HPGR has been widely applied in the cement industry since the mid-1980s and in the minerals industry since the mid-1990s.The machines work by crushing a bed of ore between two inwardly turning rollers—much like an old fashioned mangle, except the rollers are set horizontally rather than vertically. One roller is fixed and the other can move laterally under hydraulic power. A bed of ore is fed from above and nipped between the rollers, exerting enormous pressure on the material which is transferred from particle to particle, fracturing the ore as it passes through the rollers.
When making their purchasing decision, mine managers need to consider both cap-ex and op-ex. In the first instance, an HPGR plant is generally in line with the cost of a conventional grinding plant, or it may carry a slight price premium. But on the op-ex, particularly over the life of the mine, HPGR is claimed to offer immediate savings. “The lower power consumption,” says Kirsch, “and the reduced wear and tear are both significantly lower than for conventional technologies.
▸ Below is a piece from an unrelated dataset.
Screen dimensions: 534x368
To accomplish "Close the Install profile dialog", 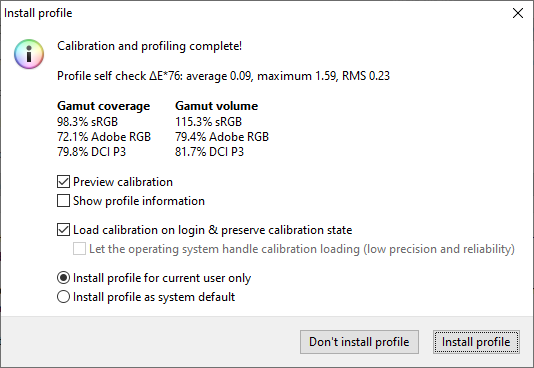I will pos(518,13).
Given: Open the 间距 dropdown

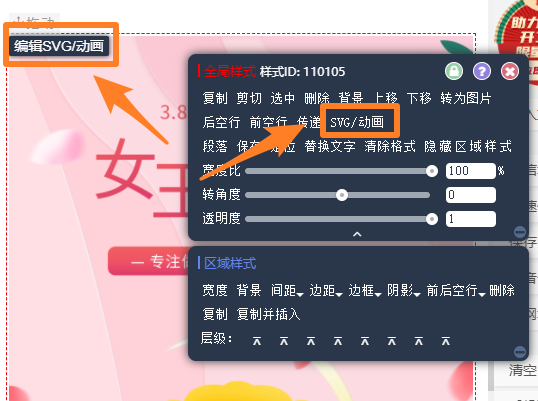Looking at the screenshot, I should coord(287,291).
Add the cost and speed of installation and then the ramping-up process to 100 per cent of working capacity, and the advantages become greater still.”
It is important to note too, that as approximately 14 per cent of the total energy consumption in Australia is related to communication processes, HPGR technology has the potential to reduce greenhouse gases on a large scale, thanks to its high efficiency and low operating costs.
To support its Australian customers, Polysius has invested $20 million in a Service Centre including a highly automated, state-of-the-art workshop—although ‘workshop’ might give the wrong impression. Not only can repairs and refurbishments be carried out but the facilities are so advanced that an HPGR plant can be constructed there.
Polysius’ investment is bucking an alarming trend in Australia, where manufacturing is in noticeable decline. “The Australian dollar has grown so strong,” says Kirsch, “through the wealth of the mining sector, that not only has labour been sucked away from other sectors towards mining, or become incredibly expensive to hire, but skills are difficult to find and whatever is being made is struggling to remain competitive.”
There is something of a pause in Australia at the moment. The number of new projects has slowed down and investors are looking for a period of returns so it may be some time before Polysius has the opportunity of pitching for the next HPGR plant. As luck would have it, due to advanced planning, the investment in its Service Centre has come at a good time and the ability to provide service to end users is tending to offset the reduction in new capital equipment being supplied.